A homicidal maniac with a gun in a school won’t stand a chance if he doesn’t know who’s armed in the school and who isn’t.
But no. Mr Scott the candidate wants one paid armed guard at every school. He wants metal doors and special windows and all kinds of things that will do zero to stop a nonexistent school-shooting epidemic. He wants things that will cost billions of dollars that already strapped school districts can’t afford. And don’t need.
Consider this: There are 50 million primary and secondary school students in 90,000 in elementary and 37,000 secondary schools in the U.S.
If you paid “armed resource officers” $40,000 a year, the bill would be over $5 billion every year, a cost that would double once health care, retirement and other benefits get folded in. Labor, materials and the inevitable scams for hardening schools would run many times that.
Since 1996, until the Douglas High shooting, there had been just 14 school shootings that have killed at last two people besides the gunman, according to a Northeastern University study.
Allowing firearm-trained school employees to volunteer to carry concealed handguns to protect their schools is the only way to protect schools.
Any homicidal shooter smart enough to load his gun will walk up to the school resource officer, say “hi,” blow the guy’s head off and then freely start mowing down unarmed, utterly defenseless students, teachers, administrators, principals and janitors.
Yet Mr. Trump stepped on his school-safety brilliance by handing gun-controllers the keys to the gun-confiscation kingdom. Confiscate suspicious guns first then worry about due process afterward, he said.
Not in my America, Mr. President, though I hugely respect what you’ve accomplished in office and want to see all your agenda realized.
I also want an armed citizenry to protect the Constitution and its freedoms, not to burn down the village in order to save it.
Appealing to the left in America will not get you re-elected. And if it does, it’s not worth violating the commitments on which you ran. Not for me. Not for you. Not for America.
In what appears to be an uncharacteristic lapse into re-election-itis, Mr. Trump spoke about adding to a broader gun bill another measure to ensure that if you have a permit to carry a concealed weapon in your own state, you can do so in other states too.
He said he’d oppose that, explaining that such interstate reciprocity would make the broader bill unpassable.
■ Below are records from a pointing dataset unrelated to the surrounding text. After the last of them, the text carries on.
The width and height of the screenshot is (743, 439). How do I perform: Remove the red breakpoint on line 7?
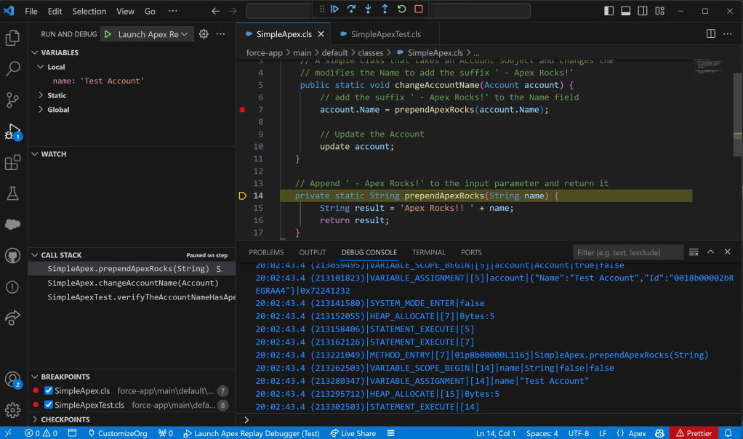242,110
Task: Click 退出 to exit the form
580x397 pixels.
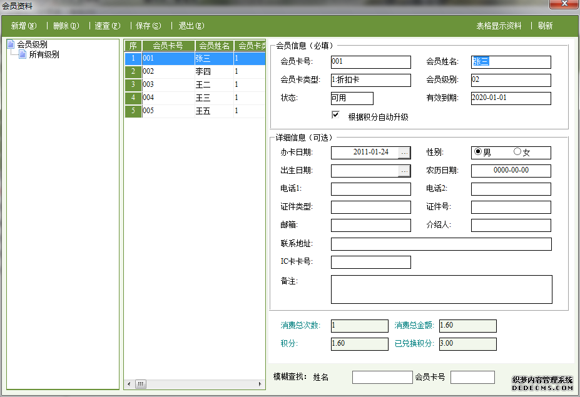Action: 191,26
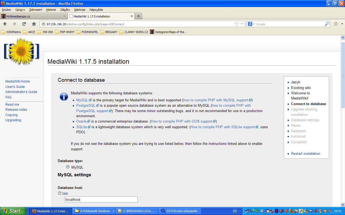Go to the browser Home icon

(x=34, y=24)
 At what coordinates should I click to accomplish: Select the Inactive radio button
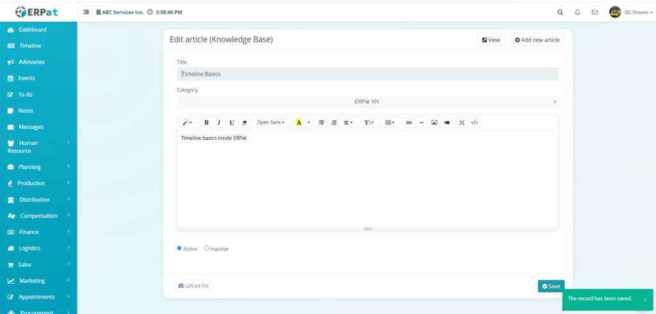(206, 248)
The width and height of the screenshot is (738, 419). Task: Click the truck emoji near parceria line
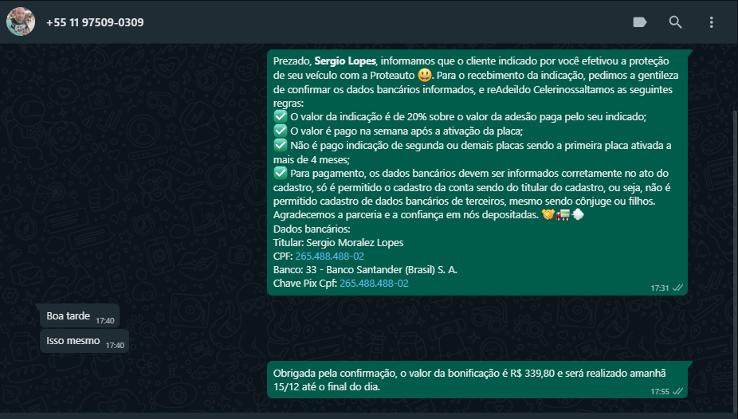pyautogui.click(x=563, y=215)
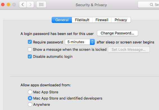Click the Change Password button
The height and width of the screenshot is (110, 159).
pos(117,33)
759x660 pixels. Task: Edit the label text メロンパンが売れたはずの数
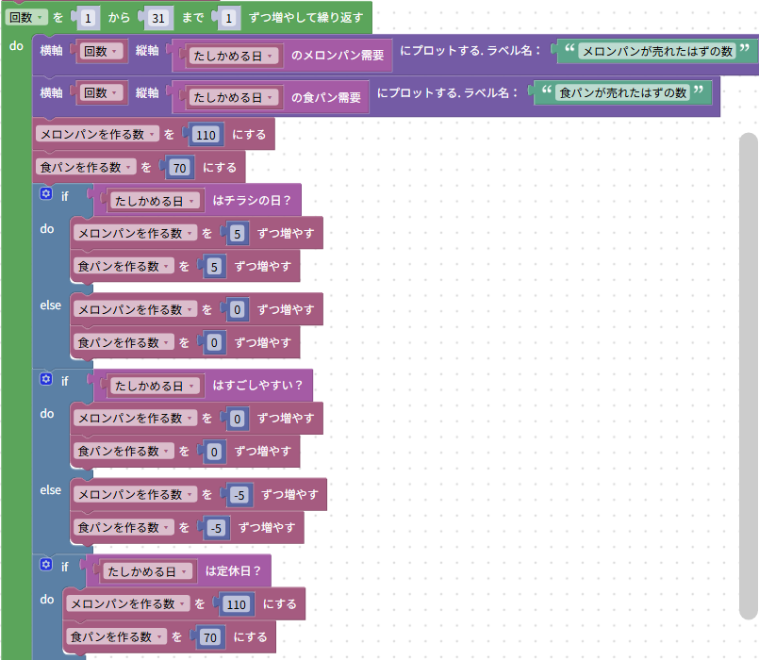[x=656, y=51]
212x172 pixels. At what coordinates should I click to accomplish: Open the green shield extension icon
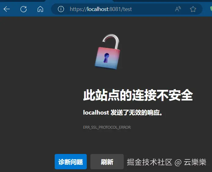(211, 9)
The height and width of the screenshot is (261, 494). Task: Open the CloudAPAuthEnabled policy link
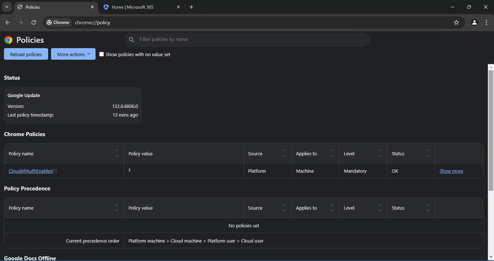31,171
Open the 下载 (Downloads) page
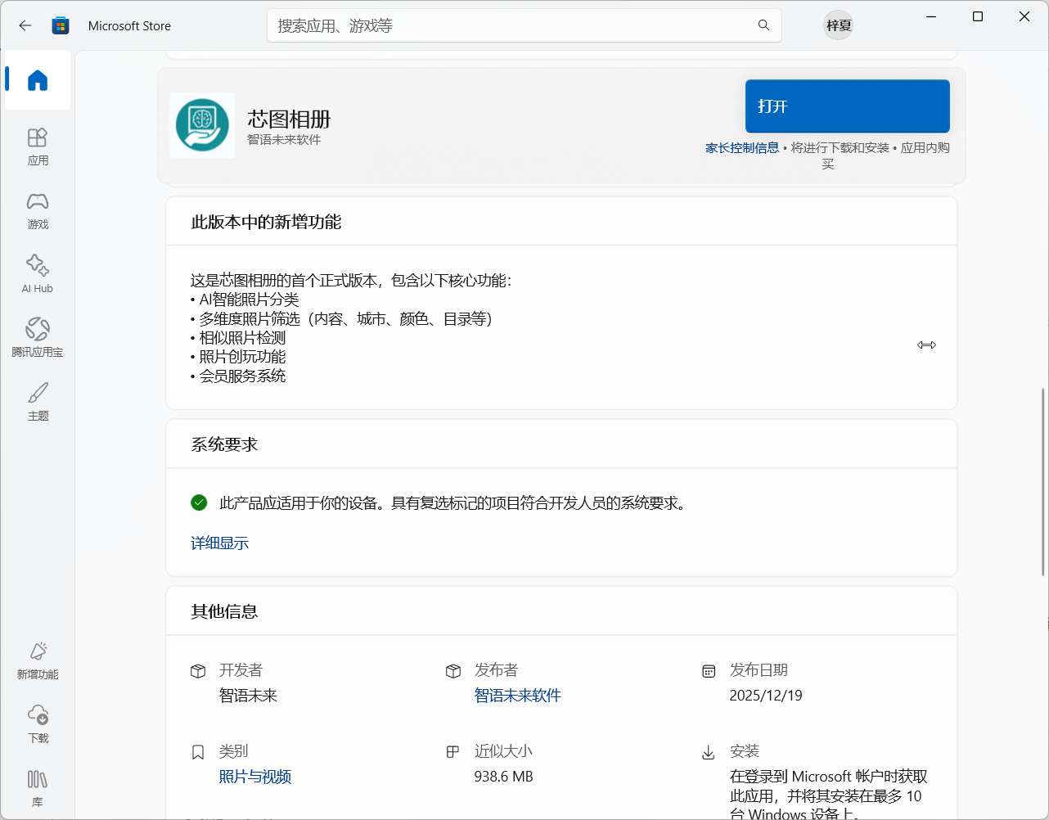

I am sure the president understands how important it is for good citizens to be able to carry their weapons from states that favor conceal-edcarry permits into states that, despite a Supreme Court ruling, make it virtually impossible for a citizen to get a permit.
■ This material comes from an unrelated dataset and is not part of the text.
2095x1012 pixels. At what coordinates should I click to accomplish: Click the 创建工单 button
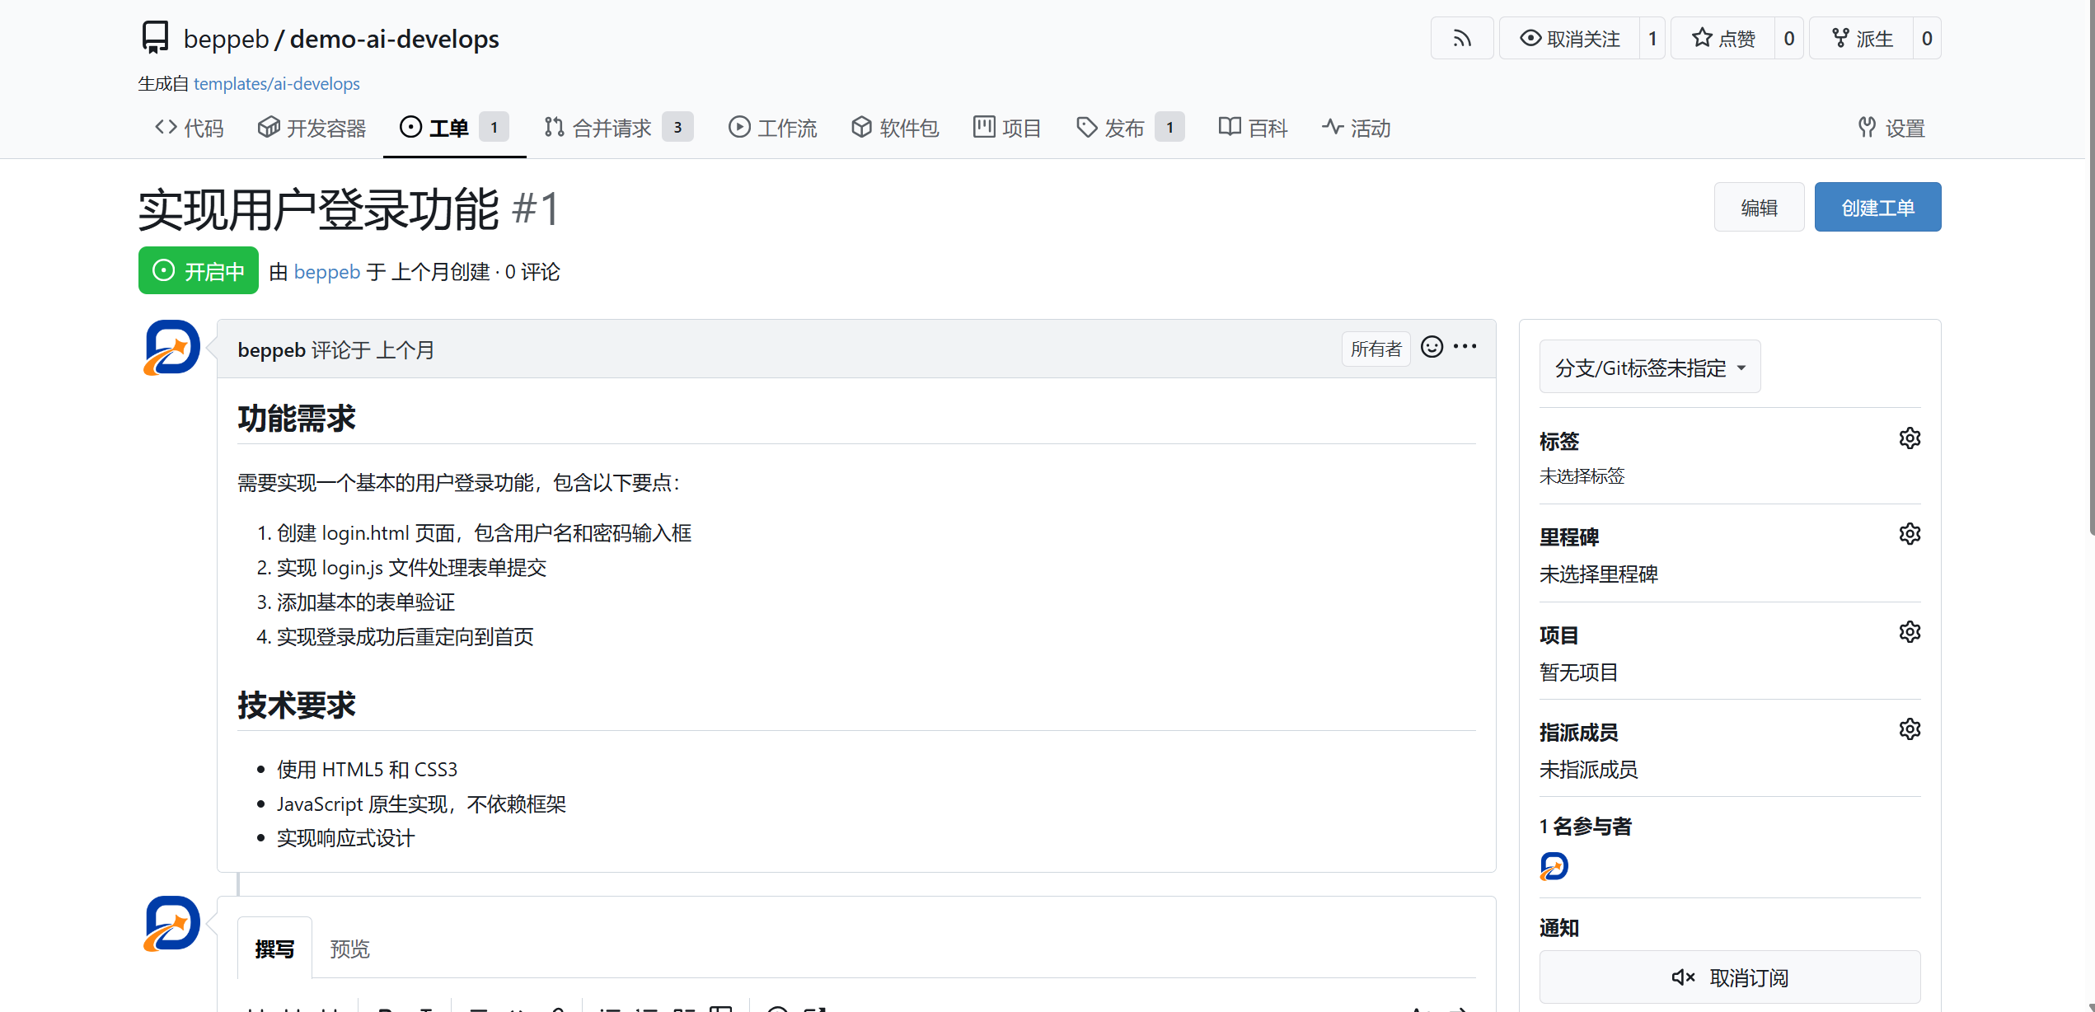point(1877,208)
A black female cop and white male cop came to my house years ago after an attempted break-in. They asked whether I had a gun. “No,” I said. They separately said this: The next time this happens, Mr. Hallow, we’re not going to be here.
I thanked them, got a license, bought a gun and have kept it at home ever since.
I can’t carry my .38 revolver outside my home to protect me at gas-station stops in shady neighborhoods because my state’s lawmakers insist only cops should carry weapons.
Like my nation, my state is a representative democracy that nonetheless keeps me from defending myself and others.
Mr. Churchill, your face-squinching observation about democracy lives on.